Примером творческого участия ученых в борьбе с врагом может служить талантливая работа академика Евгения Оскаровича Патона, переехавшего в то время со своим институтом на Урал, по разработке методов и переводу производства танков на автоматическую сварку под слоем флюса. За этот выдающийся труд Е.О. Патону было присвоено звание Героя Социалистического Труда.
За годы войны мощность металлургического комбината выросла, в 1,7 раза увеличилось производство стали и проката. По существу, был создан второй завод.
Несколько тысяч магнитогорцев были награждены правительственными наградами — орденами и медалями, многие тысячи — медалями «За доблестный труд в Великой Отечественной войне 1941–1945 годов». Десятки раз цехи завода и строительные управления треста Магнитострой награждались за успехи в социалистическом соревновании в военные годы переходящими знаменами Комитета Обороны.
Навечно переданы красные знамена Государственного Комитета Обороны металлургическому комбинату за обеспечение фронта металлом и тресту Магнитострой — за образцовое выполнение заданий по созданию в военное время новых мощностей.
Орденом Ленина был награжден трест Магнитострой.
Орденом Ленина был награжден Магнитогорский металлургический комбинат.
Так Родина отметила самоотверженный героический труд строителей и металлургов Магнитки в годы войны.
Сегодня Магнитка дает в три с лишним раза больше стали, чем вся Россия в 1913 году.
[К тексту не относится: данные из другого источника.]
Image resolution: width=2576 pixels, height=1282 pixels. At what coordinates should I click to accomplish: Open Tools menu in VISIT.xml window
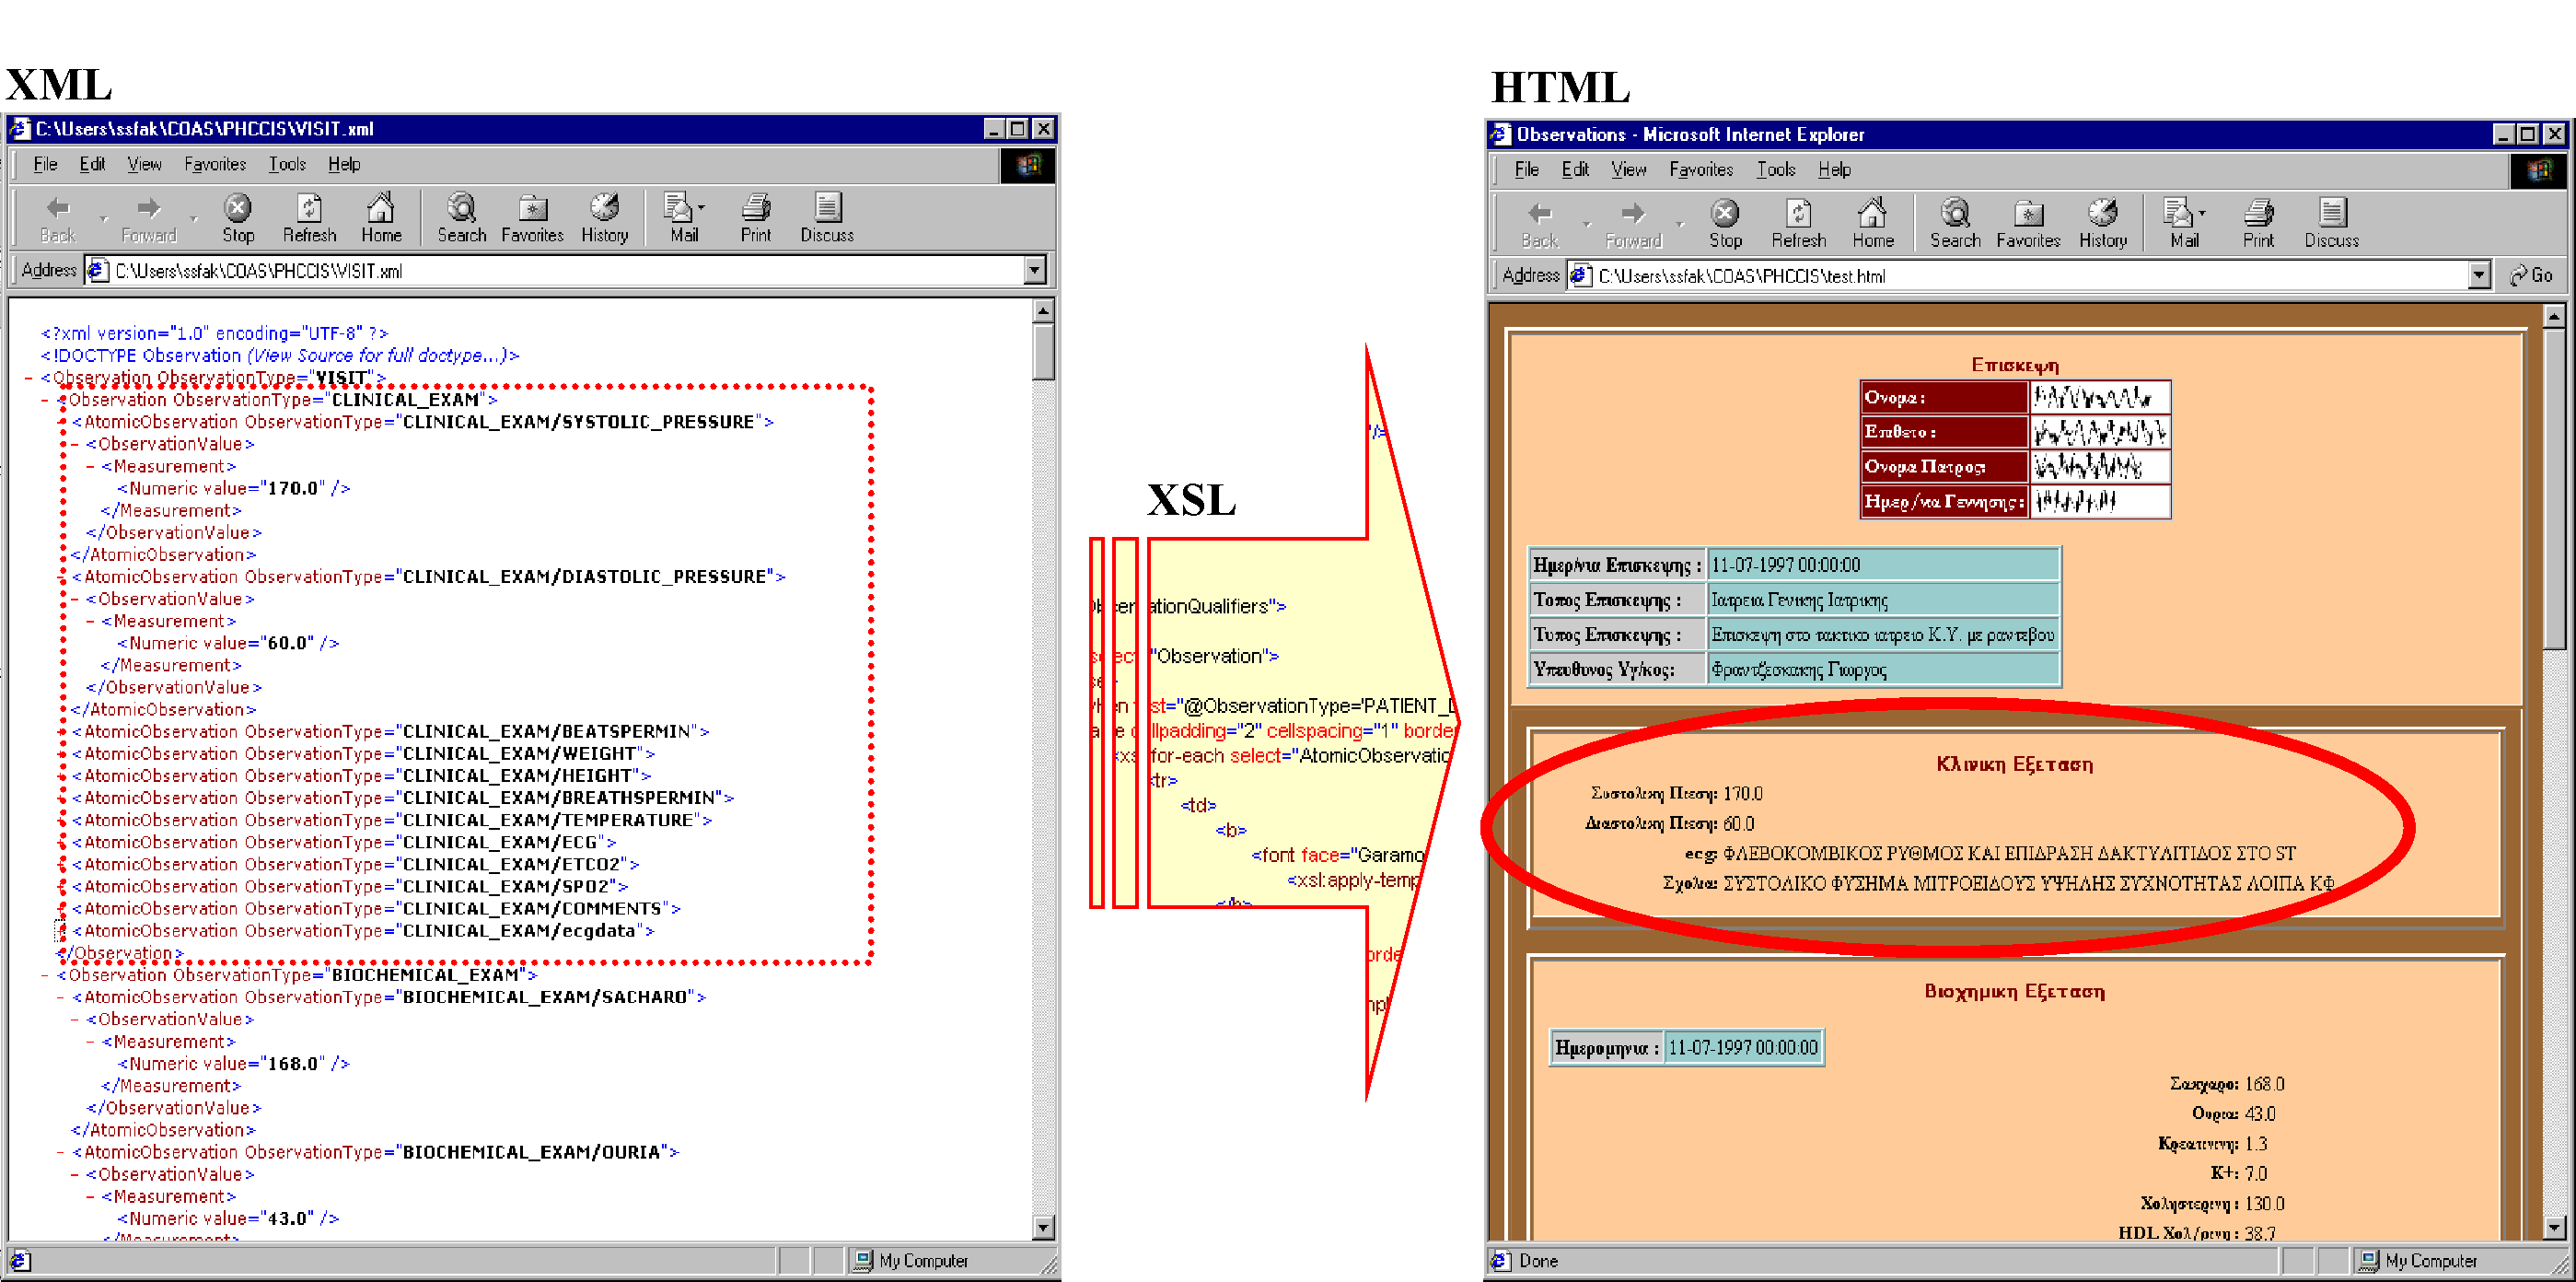tap(286, 164)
...Магнитогорск — заводы и город — строится, растет. В годы новой, двенадцатой пятилетки металлургический комбинат проведет техническую реконструкцию и техническое перевооружение, обретет вторую молодость, и эта работа металлургов и строителей будет содействовать дальнейшему укреплению экономического могущества нашей Советской Родины.